Also, public domain music can be re-copyrighted to an extent--unfortunately--because individual arrangements can be copyrighted. You are free to use the original tune, but you can't copy a new arrangement because that arrangement is a new copyright.
Public domain is not GPL. Just because a work is public domain doesn't mean that derivative works will be public domain.
Now, that being said, the article is, otherwise, a good one. I'm tired of museums and "educational" institutions claiming copyright on the public domain works in their collection and copyright on the reproductions of those works. In those cases, no new creativity has occurred and there is no new copyright.
Re:Public Domain Can Be Re- Copyrighted (Score:5, Informative)
Well, it may, but it doesn't necessarily. A compilation is only copyrightable if the selection and arrangement is itself sufficiently creative. And the compilation copyright only pertains to the copyrightable portions of the selection and arrangement; not the materials which compromise the compilation.

> [Excerpted records]
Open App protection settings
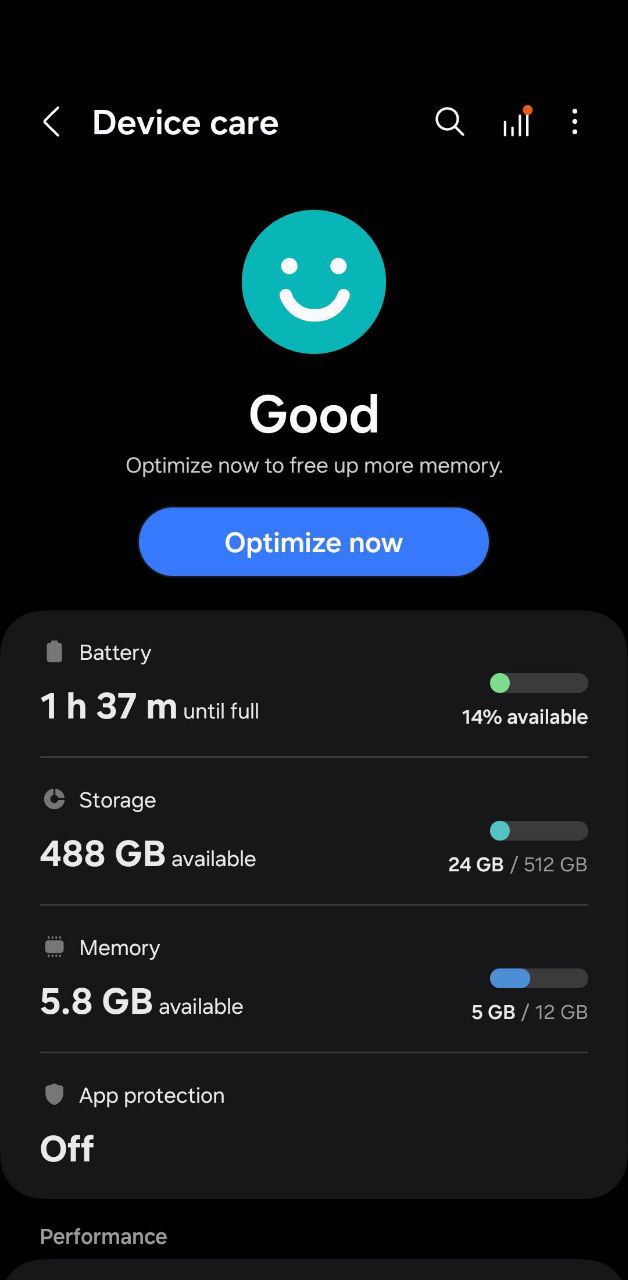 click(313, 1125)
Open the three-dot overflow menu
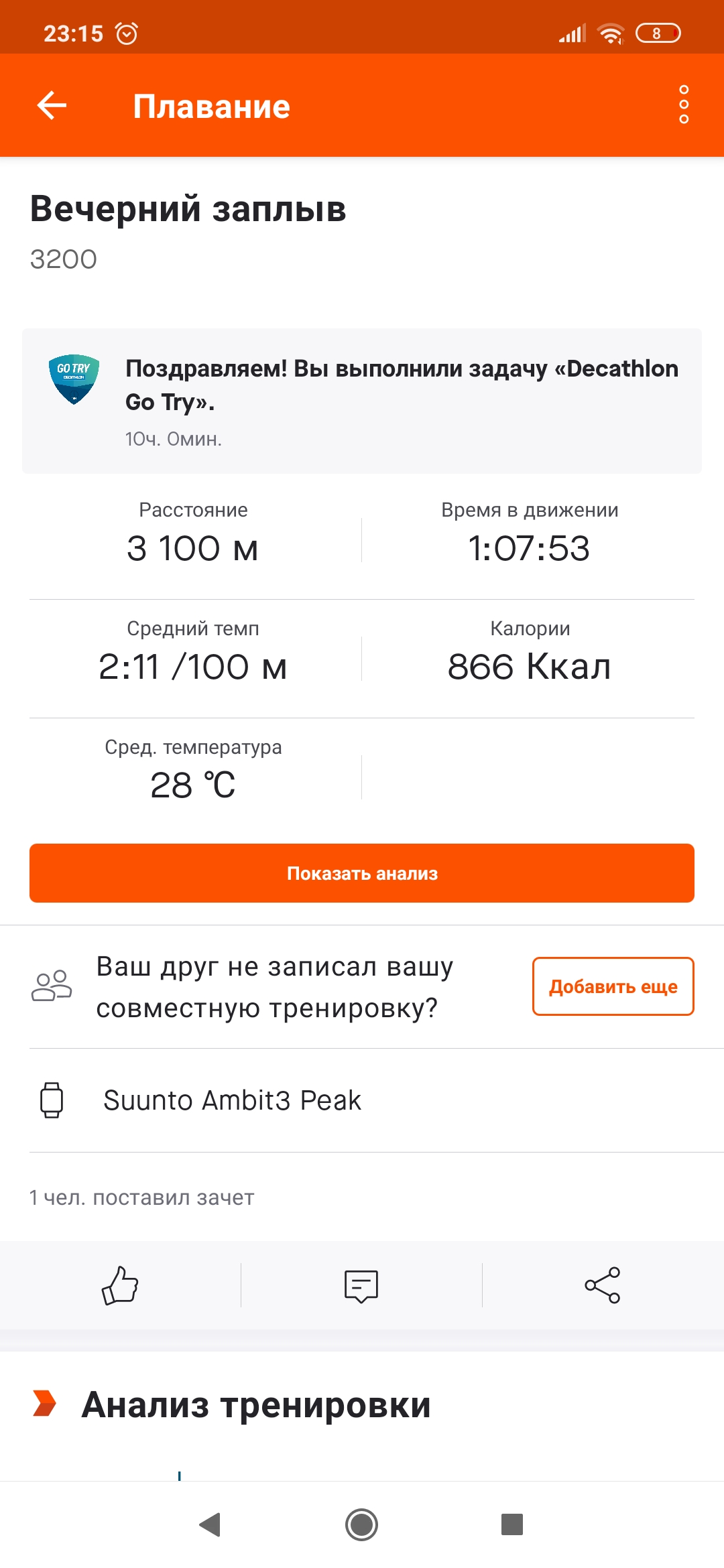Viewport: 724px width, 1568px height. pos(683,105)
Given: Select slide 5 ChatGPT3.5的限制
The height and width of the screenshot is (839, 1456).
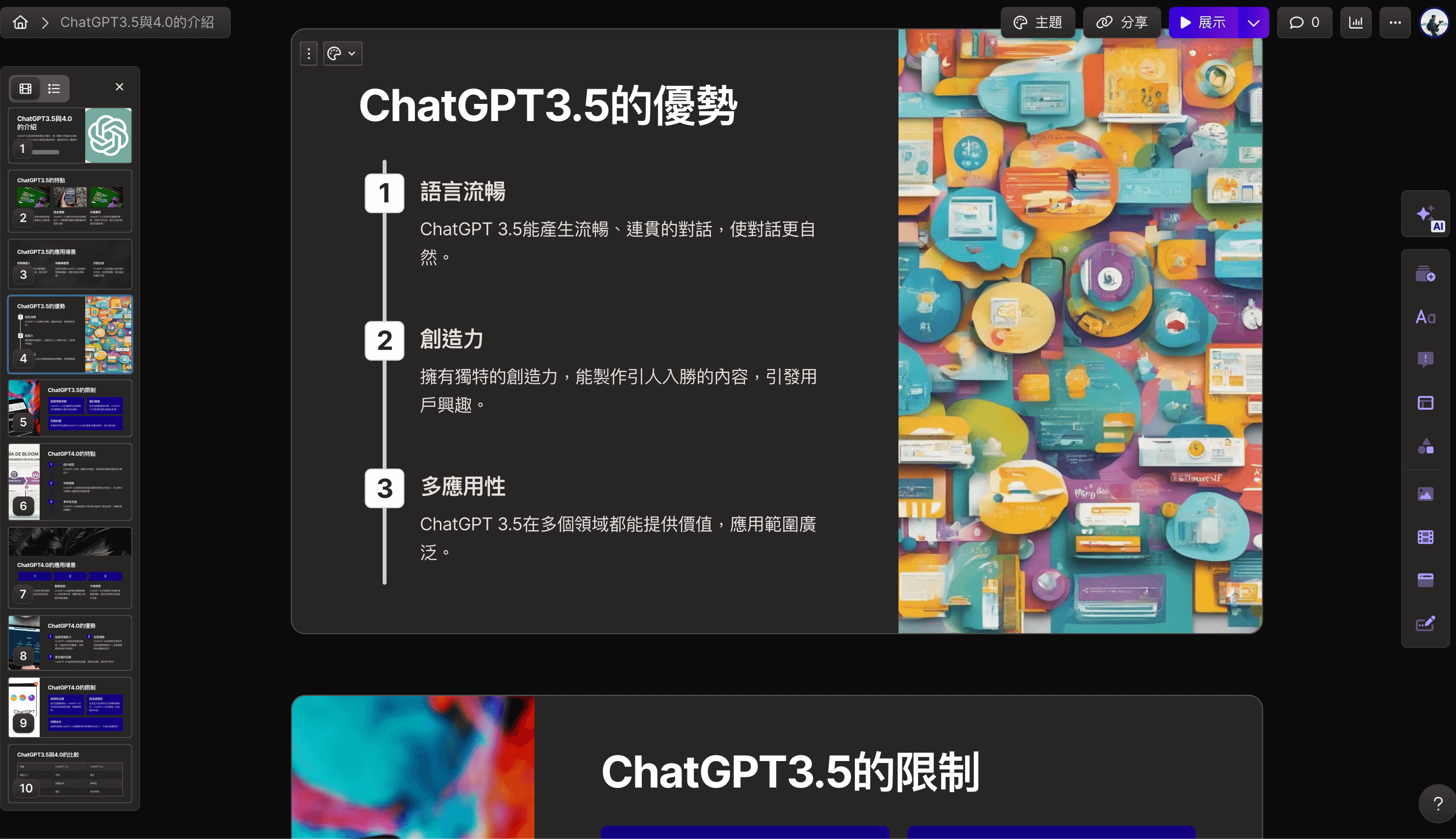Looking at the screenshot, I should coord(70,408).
--
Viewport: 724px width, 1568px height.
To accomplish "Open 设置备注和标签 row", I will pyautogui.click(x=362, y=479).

> [Task prompt] Please continue the comments on public domain works and copyright from where they stop. The material plays no part in this.

> [The response]
As far as I'm concerned (Score:3, Insightful)
What we need is DRM! (Score:4, Insightful)
But we need an effective way for marking content with important details such as copyright owner, copyright date, contact details, and perhaps even licensing details in terms of what the licensor explicitly allows to be done with the content, even if there is no artificial technology restriction imposed on what is disallowed.
For example, if I find a piece of music on the Internet and I want to use it in something that I'm creating, how do I know if I can? Who do I contact? What if I don't even know what the song actually is? Sure enough, even knowing that the copyright holder doesn't want me to do such a thing might not stop me from doing it, but at least I know I'm acting against their wishes.
If we could have some form of DRM that was actually more like "digital rights marking", and survived transcoding/editing, that would probably be very interesting. To the extent that it wasn't used to restrict our actions, but merely make us aware of what we were doing (in terms of our actions being acceptable or otherwise), maybe that's something we as a society could agree to adopt.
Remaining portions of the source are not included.